Goal: Put every line of the records into a Markdown table with two columns, Row and Line, numbering the rows in order and leaving out blank lines.
** start of Data shown **
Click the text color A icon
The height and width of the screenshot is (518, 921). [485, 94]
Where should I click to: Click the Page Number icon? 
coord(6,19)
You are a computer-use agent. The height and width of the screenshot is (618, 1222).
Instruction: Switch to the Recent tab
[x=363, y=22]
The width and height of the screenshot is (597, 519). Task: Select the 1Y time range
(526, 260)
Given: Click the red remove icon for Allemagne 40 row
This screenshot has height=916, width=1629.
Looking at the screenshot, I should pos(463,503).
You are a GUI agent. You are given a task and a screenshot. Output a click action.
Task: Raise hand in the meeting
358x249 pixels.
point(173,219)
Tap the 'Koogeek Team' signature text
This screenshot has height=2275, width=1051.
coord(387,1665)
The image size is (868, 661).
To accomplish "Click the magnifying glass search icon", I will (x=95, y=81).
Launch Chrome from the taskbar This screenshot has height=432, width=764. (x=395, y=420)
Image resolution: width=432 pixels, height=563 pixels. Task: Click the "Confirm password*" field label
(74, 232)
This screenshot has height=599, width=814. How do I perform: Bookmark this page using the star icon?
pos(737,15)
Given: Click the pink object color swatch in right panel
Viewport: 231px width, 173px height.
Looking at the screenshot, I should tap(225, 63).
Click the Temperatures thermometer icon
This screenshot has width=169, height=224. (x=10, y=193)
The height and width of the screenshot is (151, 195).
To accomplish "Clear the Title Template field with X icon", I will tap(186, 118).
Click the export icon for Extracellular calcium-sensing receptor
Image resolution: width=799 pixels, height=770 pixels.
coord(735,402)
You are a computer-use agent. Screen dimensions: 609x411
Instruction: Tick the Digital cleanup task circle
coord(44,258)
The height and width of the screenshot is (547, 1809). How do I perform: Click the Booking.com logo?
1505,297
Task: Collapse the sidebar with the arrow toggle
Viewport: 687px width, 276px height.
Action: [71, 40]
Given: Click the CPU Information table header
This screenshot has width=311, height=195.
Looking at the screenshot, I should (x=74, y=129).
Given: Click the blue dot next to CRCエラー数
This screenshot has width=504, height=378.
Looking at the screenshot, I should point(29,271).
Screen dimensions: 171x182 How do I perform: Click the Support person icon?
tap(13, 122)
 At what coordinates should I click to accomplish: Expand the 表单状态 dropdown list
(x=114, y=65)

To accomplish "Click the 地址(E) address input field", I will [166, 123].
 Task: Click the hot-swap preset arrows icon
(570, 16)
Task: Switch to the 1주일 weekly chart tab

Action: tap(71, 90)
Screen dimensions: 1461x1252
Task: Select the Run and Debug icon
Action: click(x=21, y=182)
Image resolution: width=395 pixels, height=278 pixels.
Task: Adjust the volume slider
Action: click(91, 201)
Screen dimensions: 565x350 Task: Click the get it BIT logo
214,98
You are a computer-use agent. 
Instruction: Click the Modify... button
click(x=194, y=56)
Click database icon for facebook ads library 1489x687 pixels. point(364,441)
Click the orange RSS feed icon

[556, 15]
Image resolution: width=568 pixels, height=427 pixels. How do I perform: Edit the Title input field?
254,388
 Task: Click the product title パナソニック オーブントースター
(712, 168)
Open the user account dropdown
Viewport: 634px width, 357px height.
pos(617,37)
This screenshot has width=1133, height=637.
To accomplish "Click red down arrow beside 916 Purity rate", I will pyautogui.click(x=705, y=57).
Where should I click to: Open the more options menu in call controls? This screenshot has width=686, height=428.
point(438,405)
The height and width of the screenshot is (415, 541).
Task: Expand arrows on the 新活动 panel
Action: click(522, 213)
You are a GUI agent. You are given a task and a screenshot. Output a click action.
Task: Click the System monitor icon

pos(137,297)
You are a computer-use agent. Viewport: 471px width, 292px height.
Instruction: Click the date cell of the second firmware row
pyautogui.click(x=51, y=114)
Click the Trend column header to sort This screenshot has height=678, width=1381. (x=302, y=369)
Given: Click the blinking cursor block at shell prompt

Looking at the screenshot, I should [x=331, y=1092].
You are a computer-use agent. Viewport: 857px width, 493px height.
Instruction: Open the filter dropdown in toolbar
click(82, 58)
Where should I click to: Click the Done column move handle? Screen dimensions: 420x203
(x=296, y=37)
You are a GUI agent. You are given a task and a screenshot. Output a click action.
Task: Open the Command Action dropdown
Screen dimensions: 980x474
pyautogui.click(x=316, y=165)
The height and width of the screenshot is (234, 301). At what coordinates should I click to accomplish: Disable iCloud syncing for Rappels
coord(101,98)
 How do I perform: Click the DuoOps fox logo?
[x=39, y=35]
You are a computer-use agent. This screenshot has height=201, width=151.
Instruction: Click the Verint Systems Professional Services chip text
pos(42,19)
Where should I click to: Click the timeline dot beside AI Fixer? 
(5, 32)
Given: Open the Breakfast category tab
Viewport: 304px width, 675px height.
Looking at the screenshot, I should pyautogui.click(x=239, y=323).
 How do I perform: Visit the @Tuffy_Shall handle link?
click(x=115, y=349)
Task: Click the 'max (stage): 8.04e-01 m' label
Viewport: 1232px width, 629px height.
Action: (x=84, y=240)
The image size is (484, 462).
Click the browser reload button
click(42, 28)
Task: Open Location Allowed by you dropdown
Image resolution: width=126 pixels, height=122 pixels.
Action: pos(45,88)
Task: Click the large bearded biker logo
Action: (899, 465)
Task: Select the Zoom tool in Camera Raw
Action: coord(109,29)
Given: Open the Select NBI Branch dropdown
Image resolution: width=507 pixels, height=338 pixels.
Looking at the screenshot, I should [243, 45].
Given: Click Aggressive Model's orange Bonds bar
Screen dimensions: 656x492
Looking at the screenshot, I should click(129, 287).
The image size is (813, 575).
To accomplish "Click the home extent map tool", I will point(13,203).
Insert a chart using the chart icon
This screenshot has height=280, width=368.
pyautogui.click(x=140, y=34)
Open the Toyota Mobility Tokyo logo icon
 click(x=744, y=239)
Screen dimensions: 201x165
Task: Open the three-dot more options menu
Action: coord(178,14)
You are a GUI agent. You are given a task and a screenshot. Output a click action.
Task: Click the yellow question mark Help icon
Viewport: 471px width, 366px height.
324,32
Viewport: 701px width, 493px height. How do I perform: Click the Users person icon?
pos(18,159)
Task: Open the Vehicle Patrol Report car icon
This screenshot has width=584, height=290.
** end of Data shown **
Result below:
| Row | Line |
|---|---|
| 1 | Click the text color A icon |
| 2 | The height and width of the screenshot is (518, 921). [485, 94] |
| 3 | Where should I click to: Click the Page Number icon?  |
| 4 | coord(6,19) |
| 5 | You are a computer-use agent. The height and width of the screenshot is (618, 1222). |
| 6 | Instruction: Switch to the Recent tab |
| 7 | [x=363, y=22] |
| 8 | The width and height of the screenshot is (597, 519). Task: Select the 1Y time range |
| 9 | (526, 260) |
| 10 | Given: Click the red remove icon for Allemagne 40 row |
| 11 | This screenshot has height=916, width=1629. |
| 12 | Looking at the screenshot, I should pos(463,503). |
| 13 | You are a GUI agent. You are given a task and a screenshot. Output a click action. |
| 14 | Task: Raise hand in the meeting |
| 15 | 358x249 pixels. |
| 16 | point(173,219) |
| 17 | Tap the 'Koogeek Team' signature text |
| 18 | This screenshot has height=2275, width=1051. |
| 19 | coord(387,1665) |
| 20 | The image size is (868, 661). |
| 21 | To accomplish "Click the magnifying glass search icon", I will (x=95, y=81). |
| 22 | Launch Chrome from the taskbar This screenshot has height=432, width=764. (x=395, y=420) |
| 23 | Image resolution: width=432 pixels, height=563 pixels. Task: Click the "Confirm password*" field label |
| 24 | (74, 232) |
| 25 | This screenshot has height=599, width=814. How do I perform: Bookmark this page using the star icon? |
| 26 | pos(737,15) |
| 27 | Given: Click the pink object color swatch in right panel |
| 28 | Viewport: 231px width, 173px height. |
| 29 | Looking at the screenshot, I should tap(225, 63). |
| 30 | Click the Temperatures thermometer icon |
| 31 | This screenshot has width=169, height=224. (x=10, y=193) |
| 32 | The height and width of the screenshot is (151, 195). |
| 33 | To accomplish "Clear the Title Template field with X icon", I will tap(186, 118). |
| 34 | Click the export icon for Extracellular calcium-sensing receptor |
| 35 | Image resolution: width=799 pixels, height=770 pixels. |
| 36 | coord(735,402) |
| 37 | You are a computer-use agent. Screen dimensions: 609x411 |
| 38 | Instruction: Tick the Digital cleanup task circle |
| 39 | coord(44,258) |
| 40 | The height and width of the screenshot is (547, 1809). How do I perform: Click the Booking.com logo? |
| 41 | 1505,297 |
| 42 | Task: Collapse the sidebar with the arrow toggle |
| 43 | Viewport: 687px width, 276px height. |
| 44 | Action: [71, 40] |
| 45 | Given: Click the CPU Information table header |
| 46 | This screenshot has width=311, height=195. |
| 47 | Looking at the screenshot, I should (x=74, y=129). |
| 48 | Given: Click the blue dot next to CRCエラー数 |
| 49 | This screenshot has width=504, height=378. |
| 50 | Looking at the screenshot, I should point(29,271). |
| 51 | Screen dimensions: 171x182 How do I perform: Click the Support person icon? |
| 52 | tap(13, 122) |
| 53 |  At what coordinates should I click to accomplish: Expand the 表单状态 dropdown list |
| 54 | (x=114, y=65) |
| 55 | To accomplish "Click the 地址(E) address input field", I will [166, 123]. |
| 56 |  Task: Click the hot-swap preset arrows icon |
| 57 | (570, 16) |
| 58 | Task: Switch to the 1주일 weekly chart tab |
| 59 | Action: tap(71, 90) |
| 60 | Screen dimensions: 1461x1252 |
| 61 | Task: Select the Run and Debug icon |
| 62 | Action: click(x=21, y=182) |
| 63 | Image resolution: width=395 pixels, height=278 pixels. |
| 64 | Task: Adjust the volume slider |
| 65 | Action: click(91, 201) |
| 66 | Screen dimensions: 565x350 Task: Click the get it BIT logo |
| 67 | 214,98 |
| 68 | You are a computer-use agent.  |
| 69 | Instruction: Click the Modify... button |
| 70 | click(x=194, y=56) |
| 71 | Click database icon for facebook ads library 1489x687 pixels. point(364,441) |
| 72 | Click the orange RSS feed icon |
| 73 | [556, 15] |
| 74 | Image resolution: width=568 pixels, height=427 pixels. How do I perform: Edit the Title input field? |
| 75 | 254,388 |
| 76 |  Task: Click the product title パナソニック オーブントースター |
| 77 | (712, 168) |
| 78 | Open the user account dropdown |
| 79 | Viewport: 634px width, 357px height. |
| 80 | pos(617,37) |
| 81 | This screenshot has width=1133, height=637. |
| 82 | To accomplish "Click red down arrow beside 916 Purity rate", I will pyautogui.click(x=705, y=57). |
| 83 | Where should I click to: Open the more options menu in call controls? This screenshot has width=686, height=428. |
| 84 | point(438,405) |
| 85 | The height and width of the screenshot is (415, 541). |
| 86 | Task: Expand arrows on the 新活动 panel |
| 87 | Action: click(522, 213) |
| 88 | You are a GUI agent. You are given a task and a screenshot. Output a click action. |
| 89 | Task: Click the System monitor icon |
| 90 | pos(137,297) |
| 91 | You are a computer-use agent. Viewport: 471px width, 292px height. |
| 92 | Instruction: Click the date cell of the second firmware row |
| 93 | pyautogui.click(x=51, y=114) |
| 94 | Click the Trend column header to sort This screenshot has height=678, width=1381. (x=302, y=369) |
| 95 | Given: Click the blinking cursor block at shell prompt |
| 96 | Looking at the screenshot, I should [x=331, y=1092]. |
| 97 | You are a computer-use agent. Viewport: 857px width, 493px height. |
| 98 | Instruction: Open the filter dropdown in toolbar |
| 99 | click(82, 58) |
| 100 | Where should I click to: Click the Done column move handle? Screen dimensions: 420x203 |
| 101 | (x=296, y=37) |
| 102 | You are a GUI agent. You are given a task and a screenshot. Output a click action. |
| 103 | Task: Open the Command Action dropdown |
| 104 | Screen dimensions: 980x474 |
| 105 | pyautogui.click(x=316, y=165) |
| 106 | The height and width of the screenshot is (234, 301). At what coordinates should I click to accomplish: Disable iCloud syncing for Rappels |
| 107 | coord(101,98) |
| 108 |  How do I perform: Click the DuoOps fox logo? |
| 109 | [x=39, y=35] |
| 110 | You are a computer-use agent. This screenshot has height=201, width=151. |
| 111 | Instruction: Click the Verint Systems Professional Services chip text |
| 112 | pos(42,19) |
| 113 | Where should I click to: Click the timeline dot beside AI Fixer?  |
| 114 | (5, 32) |
| 115 | Given: Open the Breakfast category tab |
| 116 | Viewport: 304px width, 675px height. |
| 117 | Looking at the screenshot, I should pyautogui.click(x=239, y=323). |
| 118 |  How do I perform: Visit the @Tuffy_Shall handle link? |
| 119 | click(x=115, y=349) |
| 120 | Task: Click the 'max (stage): 8.04e-01 m' label |
| 121 | Viewport: 1232px width, 629px height. |
| 122 | Action: (x=84, y=240) |
| 123 | The image size is (484, 462). |
| 124 | Click the browser reload button |
| 125 | click(42, 28) |
| 126 | Task: Open Location Allowed by you dropdown |
| 127 | Image resolution: width=126 pixels, height=122 pixels. |
| 128 | Action: pos(45,88) |
| 129 | Task: Click the large bearded biker logo |
| 130 | Action: (899, 465) |
| 131 | Task: Select the Zoom tool in Camera Raw |
| 132 | Action: coord(109,29) |
| 133 | Given: Open the Select NBI Branch dropdown |
| 134 | Image resolution: width=507 pixels, height=338 pixels. |
| 135 | Looking at the screenshot, I should [243, 45]. |
| 136 | Given: Click Aggressive Model's orange Bonds bar |
| 137 | Screen dimensions: 656x492 |
| 138 | Looking at the screenshot, I should click(129, 287). |
| 139 | The image size is (813, 575). |
| 140 | To accomplish "Click the home extent map tool", I will point(13,203). |
| 141 | Insert a chart using the chart icon |
| 142 | This screenshot has height=280, width=368. |
| 143 | pyautogui.click(x=140, y=34) |
| 144 | Open the Toyota Mobility Tokyo logo icon |
| 145 |  click(x=744, y=239) |
| 146 | Screen dimensions: 201x165 |
| 147 | Task: Open the three-dot more options menu |
| 148 | Action: coord(178,14) |
| 149 | You are a GUI agent. You are given a task and a screenshot. Output a click action. |
| 150 | Task: Click the yellow question mark Help icon |
| 151 | Viewport: 471px width, 366px height. |
| 152 | 324,32 |
| 153 | Viewport: 701px width, 493px height. How do I perform: Click the Users person icon? |
| 154 | pos(18,159) |
| 155 | Task: Open the Vehicle Patrol Report car icon |
| 156 | This screenshot has width=584, height=290. |